In the same grounds you’ll also find Anraku-ji and Reikan-ji, two small but pretty temples which make a nice little side-mission before you rejoin the Philosopher’s Path.
Known for its fall colors, Eikan-do is the head temple of the Seizan branch of the Jodo-shu Buddhist sect (don’t worry, no one will test you on the way in). Founded by one of the monk Kukai’s students, it has a series of different buildings and spaces to explore with adjoining wooden corridors, a small rock garden, the Tahoto Pagoda and the very pretty Hojo Pond. If you’re around in autumn, then be sure to head over in the evening for their illuminations—although expect crowds, it’s very popular!
A small shrine with a totally-worthwhile reason to visit: Otoyo-jinja has mice guarding the entrance. Forget foxes, this place does things its own way, and it’s far cuter than you might expect.
The shrine is dedicated to Okuninushi, a god who had a great relationship with mice after they saved him from a fiery death at the hands of his beloved’s father. The mice offer good luck for childbirth and learning, and it’s a particularly popular spot for those born in the year of the rat.
One of the most important Zen temples in all of Japan, Nanzen-ji dates back to the 13th century. As another converted retirement villa, it has an especially impressive Sanmon—the large wooden entrance gate—which was constructed in 1628. You can still climb onto the gate’s balcony for views across the city—and all this before you’re even in the temple grounds.
Inside, you’ll find rock gardens, beautiful paintings and a little further, a surprising addition. A giant brick aquaduct stands just outside the Hojo (the former head priest’s residence)—built in the Meiji period, it once carried goods from Lake Biwa to Kyoto.
Canal-side cafes and restaurants near the Philosopher’s Path
As the popularity of the path grows, there are more and more cafes and shops popping up along the way, so factor in some time for a coffee break.
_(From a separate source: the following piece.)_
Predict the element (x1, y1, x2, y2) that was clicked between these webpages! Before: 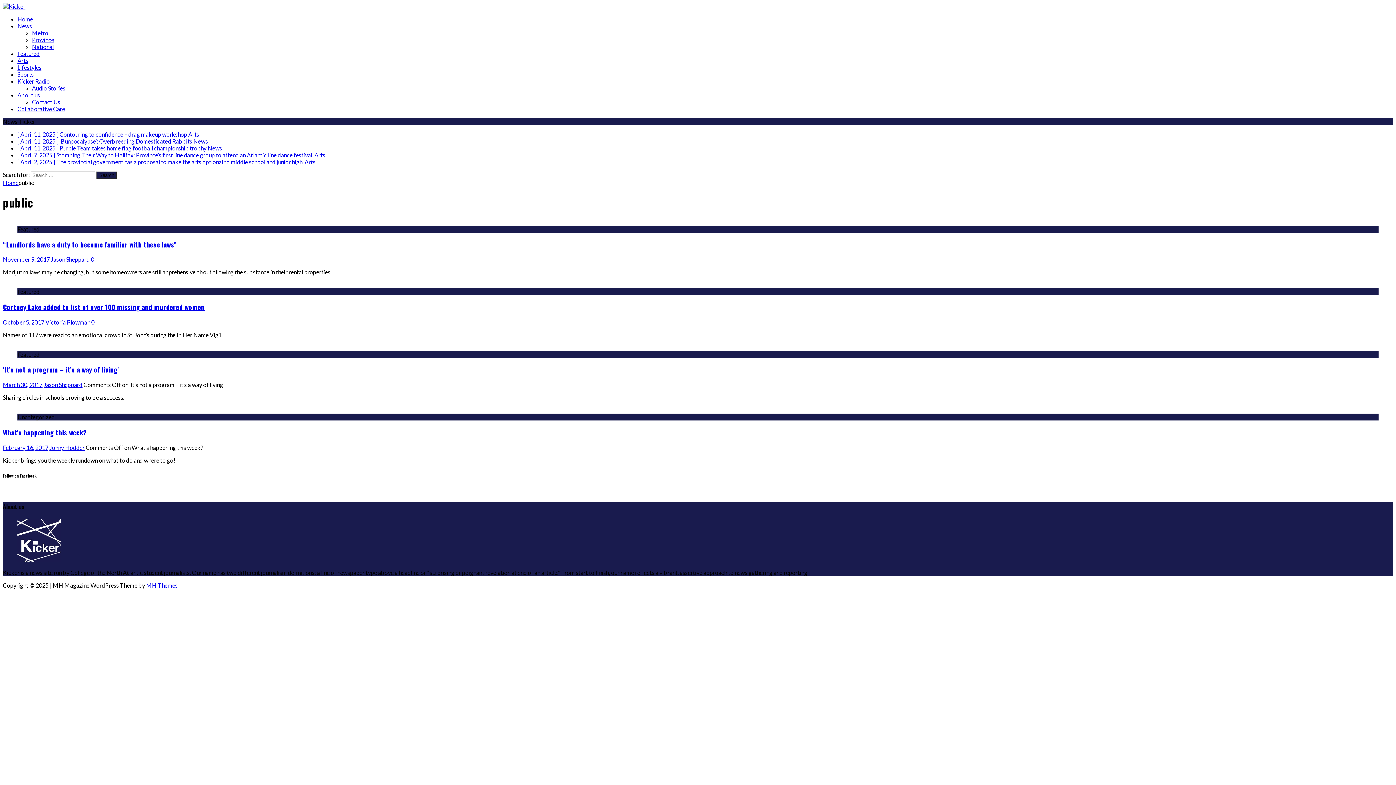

Since the canal was built to revitalise the area’s economy back in the Meiji period, it’s kind of bringing the project full circle with local businesses thriving alongside the water.
Philosophy Cafe will appear midway through the walk and is a great lunch spot, with quiches, pizzas and delicious homemade tarts and cakes to enjoy. Further along, close to Santuario Otoyo, is Komichi, a little cafe serving shaved ice and tea—perfect in the warmer months.
If you keep going, you’ll find Kanoshojuan Teahouse (near to Kumano-Nyakouji Shrine)—a traditional spot serving matcha, seasonal desserts and other sweets. And if you’re around in the evening, Monk is a smart restaurant serving 7-course dinners for about ¥7,000 yen, using a firewood-kiln. Relying on fresh, seasonal produce, the menu changes frequently and is a great way to treat yourself after a day’s exploring. They have three serving times: 5.30pm, 7pm and 8.30pm—we recommend you reserve in advance (you can do so online in English).
Getting to the Philosopher’s Walk in Kyoto
Kyoto’s city buses 5, 7 and 10 coming from Kyoto Station stop near Ginkaku-ji, which is near the start of the Philosopher’s Path. Alternatively, you can take the subway to Demachiyanagi Station on the Keihan Line, which is located about 20 minutes away. Another option is to walk the path backwards, starting at Nyakuou-ji, by taking city bus 100 to the bus stop named “Miyanomaecho”.
At various locations along the Philosopher’s Path rickshaws offer their services—this is an old-fashioned form of transport using the impressive leg-power of men pulling the carts. If you’ve not tried one it can be pretty fun—it’s a popular date activity, but is nice with friends too. It costs around ¥8,000 for half an hour but you can try it for 10 minutes for around ¥3,000 (prices vary).